The Philippine sugar industry is sounding a loud alarm, calling for immediate presidential intervention to prevent a full-blown economic and social crisis. The Confederation of Sugar Producers Association Inc. (Confed) has formally appealed to President Ferdinand Marcos Jr. to implement concrete steps that would increase the prices of locally produced sugar and molasses.
An Industry on the Brink of Collapse
In a letter dated January 8, 2026, Confed President Aurelio Gerardo Valderrama Jr. outlined the severe challenges crippling the sector. He described an industry in deep crisis, plagued by precipitous price drops, reduced sugar yields, and soft domestic demand. This toxic combination is pushing farmers and millers into financial distress, leaving sugar refineries underutilized, and threatening sugar workers with massive job losses.
Valderrama issued a stark warning about rising social unrest, noting that the labor sector is already preparing to take to the streets if the government fails to act. He emphasized that despite the urgency, no solid solutions have been put in place to address the escalating problem.

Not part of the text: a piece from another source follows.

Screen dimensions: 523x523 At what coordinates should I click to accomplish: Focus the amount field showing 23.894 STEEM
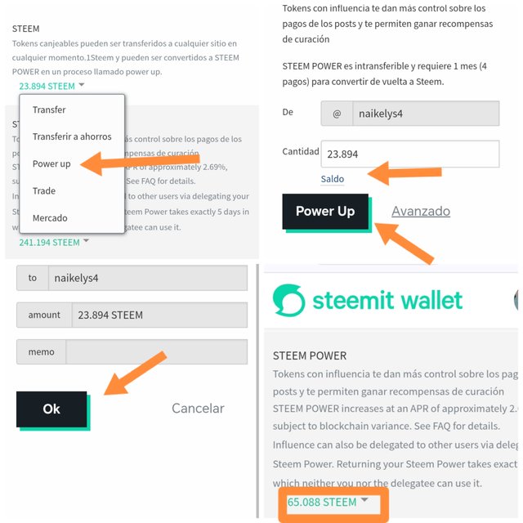(x=159, y=315)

Government Plans Meet Stakeholder Resistance
The letter also addressed the current policy deadlock. Valderrama pointed out that while the Sugar Regulatory Administration (SRA) has blamed a lack of unified stakeholder stand for delays, the reality is more complex. The SRA's proposed Sugar Order (SO) No. 2, Series of 2025-2026, which includes a "4:1:3" incentive scheme (buy 4, export 1, import 3), has failed to gain majority support.
Many stakeholders have outright rejected the plan or have raised serious questions that remain unanswered. Confed acknowledged the government's positive steps, such as the announcement to halt all further sugar importations until December 2026 and plans to regulate molasses imports. Valderrama thanked the President, the Secretary of Agriculture, and the Sugar Board for listening but stressed that these actions are only a partial solution.
Proposing an Alternative Path Forward
Moving beyond criticism, Confed presented a set of alternative recommendations to the contested SO No. 2. Their proposed measures include:
- A government-financed buying program.
- A strengthened "C" or Reserve sugar program.
- A dedicated molasses program.
- A clear and predictable sugar importation policy.
- The formation of a technical working group to flesh out details.
Valderrama made a direct plea to both the government and industry leaders, stating, "We are not giving up. We cannot give up and surrender our fate to the negative consequences of government policy, even if well-intentioned." He urged the administration to create space for serious discussions on urgent fixes while a longer-term policy framework is developed.
He concluded with a powerful and sobering call to action: "It is time to work together or expire separately." The message is clear—the fate of the entire Philippine sugar industry now rests on the decisive actions of its leaders in both the public and private sectors.